Question: Let's suppose that science advanced to such a point as to allow man to become immortal (i.e., through genetics, cryogenics, or some other unforseen technology). Should the Objectivist try to imploy this technology? On one hand, man's ultimate value is life, yet on the other hand, Objectism holds that it is only the alternative of death that allows us to value. This seems to be a contradiction in Objectivism : If one becomes immortal, then one loses the concept of value, but if one shunns immortality, then one fails to achieve life.

How would you resolve this?

Answer: Objectivists would try to employ any technology that reliably allowed them to live longer, fuller lives. It is wonderful and life-affirming that the technology may soon exist to radically extend the human lifespan and render us more capable of healing disease and injury. However, none of this will ever, ever make us immortal.
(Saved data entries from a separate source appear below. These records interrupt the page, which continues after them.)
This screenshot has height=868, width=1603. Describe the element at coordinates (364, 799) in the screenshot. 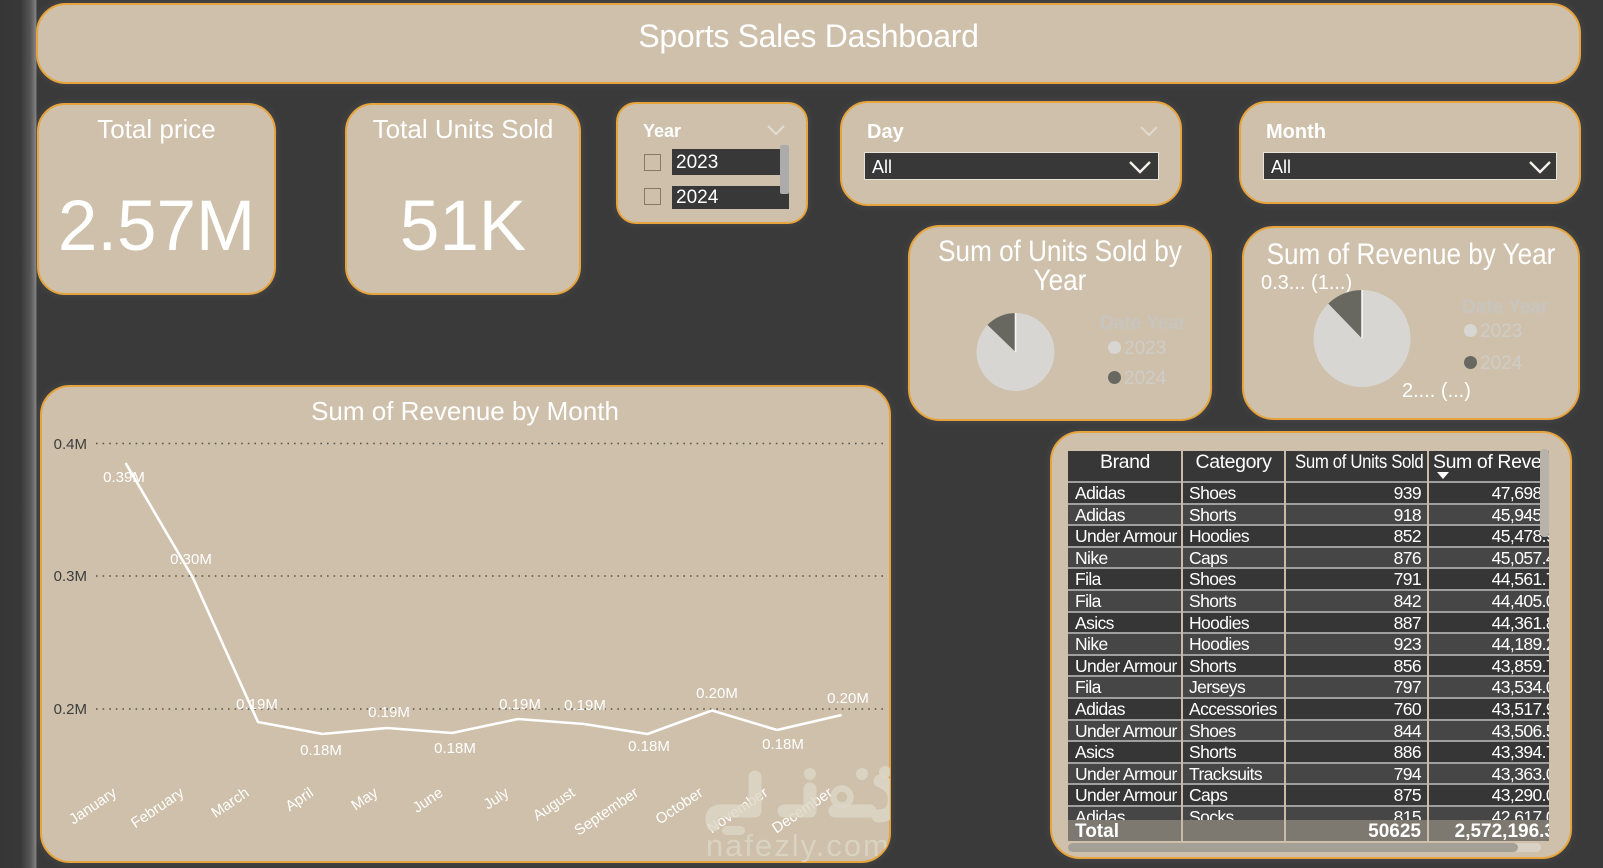

I see `svg-text: May` at that location.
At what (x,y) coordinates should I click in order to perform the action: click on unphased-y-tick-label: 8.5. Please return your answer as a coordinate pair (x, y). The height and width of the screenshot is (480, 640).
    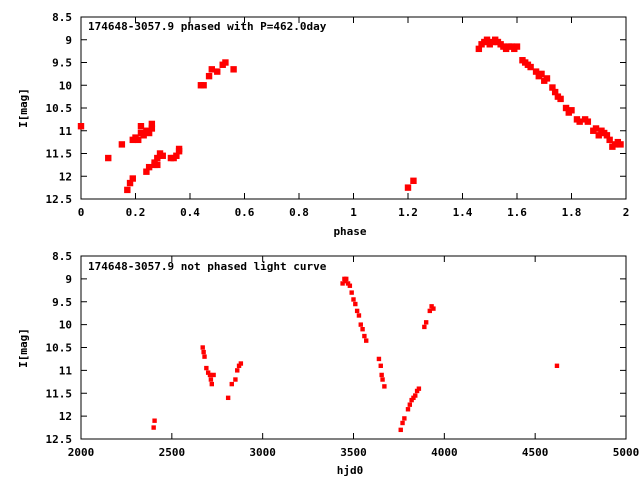
    Looking at the image, I should click on (62, 256).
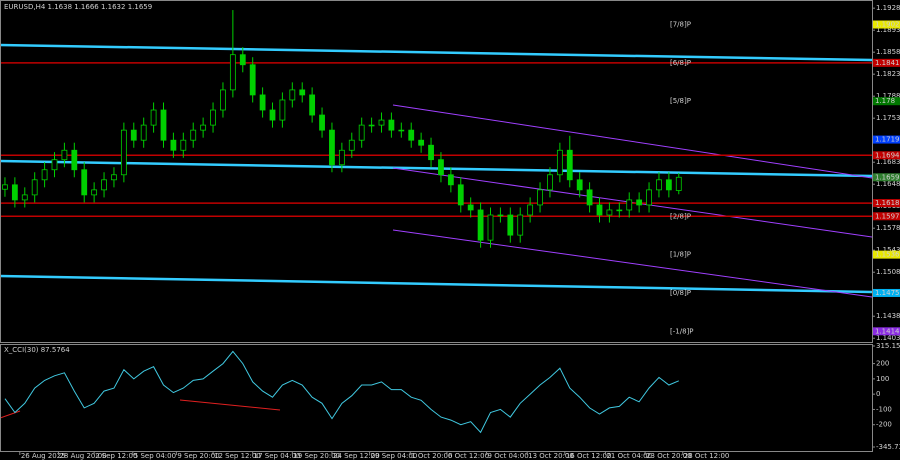 The height and width of the screenshot is (460, 900). Describe the element at coordinates (44, 456) in the screenshot. I see `x-tick-label: 26 Aug 2025` at that location.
Immortality in the sense that Ayn Rand considers it is the inability to die. It is not merely having an indefinite lifespan, but having to take no action in order to continue living. But it is not possible to maintain anything like the complexity of structure and organization that is a living thing, and have it require neither energy for its sustenance nor have it face dangers of some kind or other. Such a being would have to be able to think and move, yet be able to survive in the heart of a star. I don't see any reason to think that anything more organized than bare elements could do such a thing. I also do not know of anything in the universe that provides its own infinite power supply.
So I don't think any technology will ever produce the quandary you are worried about. So it is not a problem for the Objectivist ethics, and is not a contradiction between the Objectivist ethics and the facts. As a general methodological matter, just because someone can imagine a scenario does not mean it is a natural possibility that philosophy need be concerned with. Ayn Rand herself used examples of immortals sparingly and counterfactually, to try to shed light on what it is to be alive. Her point was that were one immortal, one would not need values. It was not that being immortal was really possible.